_STATED TASK A_. Rescale everything in the rows from the line containing "Furniture (286, 706)" down through the last row, both ends included. Rewrite all those lines, requests included, and multiply every coordinate in the answers by 1.95, rounding to whole numbers with halves rounded up.

One attacker has done some reconnaissance attack and seen that on R1 there are some applications running on protocol TCP which are open. So, he has decided to run TCP flood attack to bring the router down.
You may say now: how he could find there are some TCP applications running on the router? Well again, Kali Linux can do this for us, let me show you how:
With the aid of NMAP application that I have it running on Kali Linux, I could discover that on this router there are many applications running on TCP protocol (please note that I do not have a public IP on my router, so I am just using a private IP to reach to the router).
Now that the attacker knows that you have TCP based applications open on the router, so why doesn’t he run the TCP flood attack?
Let’s run it and see what we will have as an output:
You need to have “hping3” downloaded and installed on your Kali Linux machine, then you will run the following command to issue the TCP SYN flood attack:
hping3 -c 15000 -d 120 -S -w 64 -p 80 –flood –rand-source 126.96.36.199
In just like 1 second, I could catch this print screen of the router before it kicked me out of the Winbox, and it has showed the CPU going to 100% and received a huge traffic on the interface Ether1 as TCP (mainly the attack is running on http as you see).

_DATA EXCERPTS_.

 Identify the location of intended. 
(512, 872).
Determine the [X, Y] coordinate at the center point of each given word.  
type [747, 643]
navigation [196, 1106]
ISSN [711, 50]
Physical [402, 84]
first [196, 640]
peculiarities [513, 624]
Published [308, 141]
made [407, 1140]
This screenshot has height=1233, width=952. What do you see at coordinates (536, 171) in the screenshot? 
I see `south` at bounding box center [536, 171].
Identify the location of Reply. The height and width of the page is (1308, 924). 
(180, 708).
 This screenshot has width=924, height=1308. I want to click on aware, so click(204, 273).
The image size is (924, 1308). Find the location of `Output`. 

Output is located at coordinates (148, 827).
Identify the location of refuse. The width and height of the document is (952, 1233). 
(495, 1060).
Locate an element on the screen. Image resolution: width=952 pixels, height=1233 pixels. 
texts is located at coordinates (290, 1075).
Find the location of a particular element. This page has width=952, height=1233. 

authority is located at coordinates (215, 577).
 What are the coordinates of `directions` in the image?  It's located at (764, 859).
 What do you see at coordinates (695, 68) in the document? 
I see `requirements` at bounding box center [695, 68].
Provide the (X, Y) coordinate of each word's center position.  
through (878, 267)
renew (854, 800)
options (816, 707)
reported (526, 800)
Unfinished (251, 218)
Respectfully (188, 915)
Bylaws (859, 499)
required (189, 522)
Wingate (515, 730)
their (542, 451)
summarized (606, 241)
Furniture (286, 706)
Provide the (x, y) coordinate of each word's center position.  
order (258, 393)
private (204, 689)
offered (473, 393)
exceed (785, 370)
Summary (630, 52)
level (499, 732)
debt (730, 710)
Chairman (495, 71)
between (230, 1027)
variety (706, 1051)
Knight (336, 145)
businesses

_STATED TASK B_. List every piece of software that the passage on the TCP flood attack names.

_FULL SOLUTION A_.
Furniture (558, 1377)
Provide the (x, y) coordinate of each word's center position.  
order (503, 766)
private (398, 1344)
offered (922, 766)
exceed (1531, 722)
Summary (1229, 101)
level (973, 1427)
debt (1424, 1385)
Chairman (965, 138)
between (449, 2003)
variety (1377, 2049)
Knight (655, 283)
businesses

_FULL SOLUTION B_. Kali Linux, NMAP, hping3, Winbox